In an emergency situation, if your home is well-equipped with the right tools to assist you, it could save a life. Every home is different and each comes with its own unique potential risks. A Home First Aid Kit, Emergency Smoke Mask & Escape Hood, an Emergency Escape Evacuation Ladder (2 story homes), glass breaker, Fire-Resistant Document Bags and a torch.

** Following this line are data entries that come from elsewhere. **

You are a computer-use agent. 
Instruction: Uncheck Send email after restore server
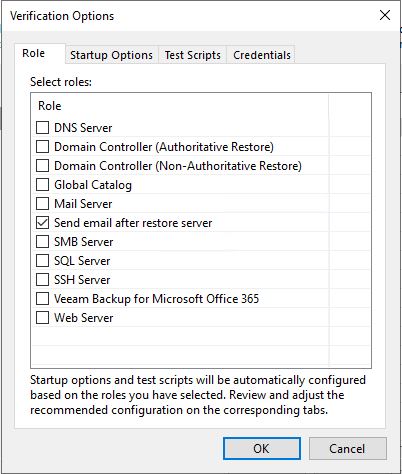click(x=42, y=222)
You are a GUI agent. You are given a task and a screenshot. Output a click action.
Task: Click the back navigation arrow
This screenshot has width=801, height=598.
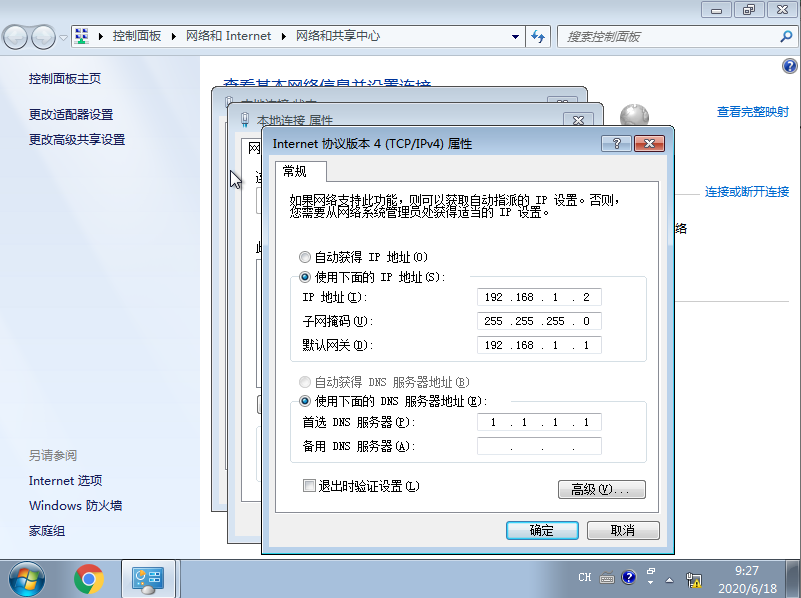click(x=14, y=36)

Keep Fire Out of Reach : Always store lighters and matches well out of reach of children, preferably in a locked cabinet or cupboard up high. Explain the Dangers Clearly: Explain in age-appropriate terms what it is and the damage it can cause. Always Set the Right Example: Never use lighters or matches as a source of amusement or entertainment and always act responsibly around fires both inside and outside the home. Watch for Fire Starting Danger Signs: Most fires started by children occur when they are left alone and have access to a flame source.

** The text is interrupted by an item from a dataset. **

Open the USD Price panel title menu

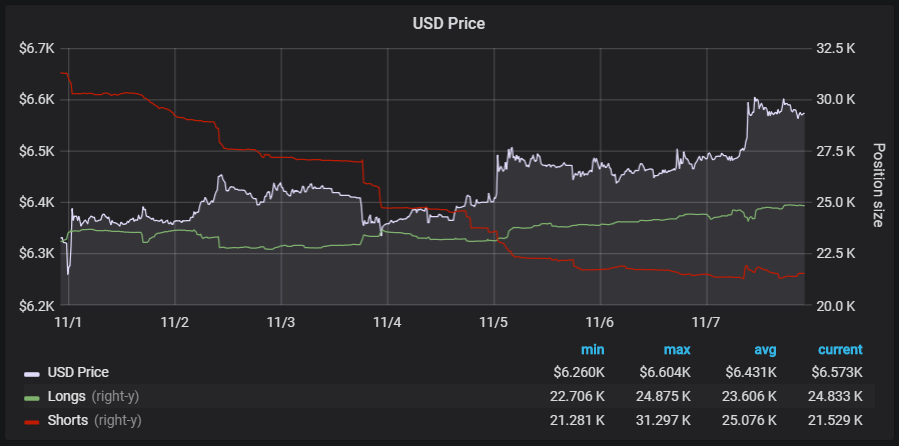(449, 23)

If possible, older adults should sleep in a ground floor bedroom, with a smoke alarm installed both inside and just outside the room.
Your home fire escape plan should designate someone to help older adults get out safely if required, plus a backup in case they are not at home.
If hearing loss is a concern and they are unable to hear a smoke alarm, a vibration pad may be used to wake them in the event of a fire.
Draw up a plan of your house, including all the exits and smoke alarms.
Locate two ways out of every room using either windows or doors, mark it on the plan, and go into each room to visualise it so everyone is clear.
Keeping your plan fresh in the minds of everyone in the house, especially children, can be the difference between panic and chaos and calm and confident if an emergency does happen.
If you’re caught in a fire, the air is cooler and cleaner low to the ground.
When evacuating, crawl to the nearest safe exit – get down low and go, go, go!